三宮駅から徒歩10分程度スマホのルートマップを使って中山手通のその店に着いたのが、640分頃だった。店の方に店内奥にあるカウンター席に案内されるとヒサシが居て「やあ久しぶり」と挨拶を交わす。ヒサシが「僕みたいな者と付き合ってくれて嬉しいわ、声かけてくれてマサキありがとう。」などという。“僕みたいなモノ”とはなんぞや、それはこっちのセリフでわざわざ忙しい時間を割いて付き合ってくれて大変有難かった。

早速ビールで乾杯し再会を祝す。コウイチは1時間程度遅れて到着すると聞いていたので、事前にヒサシが予約してくれていた料理を始めてもらうことにした。ヒサシとは高校時代の同級生であったが、所属した部活が違ったことや普段交わる友達が異なったこと、私自身が然程社交的でなかったこともあり、これまでゆっくりと話す機会がなかった。

彼が挨拶を交わす時に用いた“僕みたいなモノ”という表現には、どうもある種の彼自身に対しての、そして私に対しての“偏見”が介在していたようであるが、その偏見については述べない。誰しも若かりし頃は己や周囲に対して思い込みや偏った味方があるもので、それは私も彼もあったのだと思う。




コウイチが到着するまでの間、せっかくのチャンスと思いながら彼の"それからの人生の経過"を聴いた。高校時代の彼は明るくひょうきんな性格で今の言葉で云えば“いじられキャラ”、誰からも好かれていた。その後大学に進んで社会に出た後、彼なりの苦労とそして努力を重ねてきたようであった。その過程で随分孤独を感じた場面もあっただろうと想像できたのだが、青年の雰囲気を色濃く残しながらも随分と落ち着いた彼の風貌を眺めていると、私以上にしっかりとした歩みを重ねてきた様子が伝わって来て嬉しい気持ちになれた。
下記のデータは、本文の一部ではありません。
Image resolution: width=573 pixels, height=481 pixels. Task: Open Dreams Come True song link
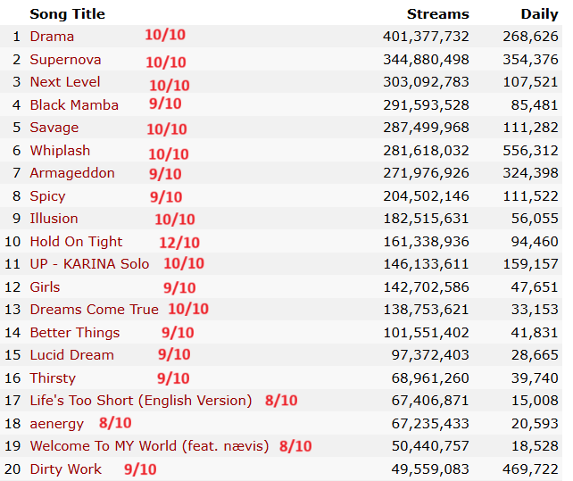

そのお店は、すっぽん料理を名物とする和食店で同夜は懐石コースが運ばれてきたが、つき出しの皿から、お造り、椀物、琵琶湖の鮎の焼き物などどれも品が良く優しい味がした。店主も調理・盛り付けなどの忙しい作業の傍らに、我々にも丁寧に応接してくれて、店全体に店主の人柄が出ているようなおだやかで品の良い空気があった。

ヒサシの話を聴き、運ばれてくる料理に舌鼓を打っていたら、優しい気持ちに浸ることが出来て神戸までやって来て良かったと思い始めていた。




午後7時前後に、コウイチが到着。想像していたよりも早い到着で、嬉しい誤算であったが彼の配慮は大変有難かった。彼は相変わらず引き締まった容貌をしていたが、柔らかい笑顔を浮かべて「総会で切り上げて来たのだが、会場で日頃世話になっているヒトに挨拶が出来たから、十分目的を達することが出来ぞ」と、彼の当初の予定を変えてしまった私に対する配慮の言葉をかけてくれた。

彼を交えて再度乾杯して料理を楽しみつつ、話題は自然と同窓会の事などに移ったのだが、コウイチなりの仲間に対する思いやりがわかり、それはそれなりにコウイチの人柄を再認識することが出来て楽しかった。日頃からコウイチとはSNSで混じっているため、改めて新しい話題が出てくるということもないのであるが、ただ直に会うのは2年ぶりとなり、その姿を見て時間を共有しただけで目的が達したような気持ちになり、やはり彼に会うことが出来て良かった。彼とは近しい友人なのでいつでもその気になれば会って駄弁ることが出来そうなのであるが、そんな間柄でも日常の諸事に時間を割かれてしまい実際に会ったのが2年ぶりなのだから、やはり意識して会う時間を作る必要があるのだと再認識した。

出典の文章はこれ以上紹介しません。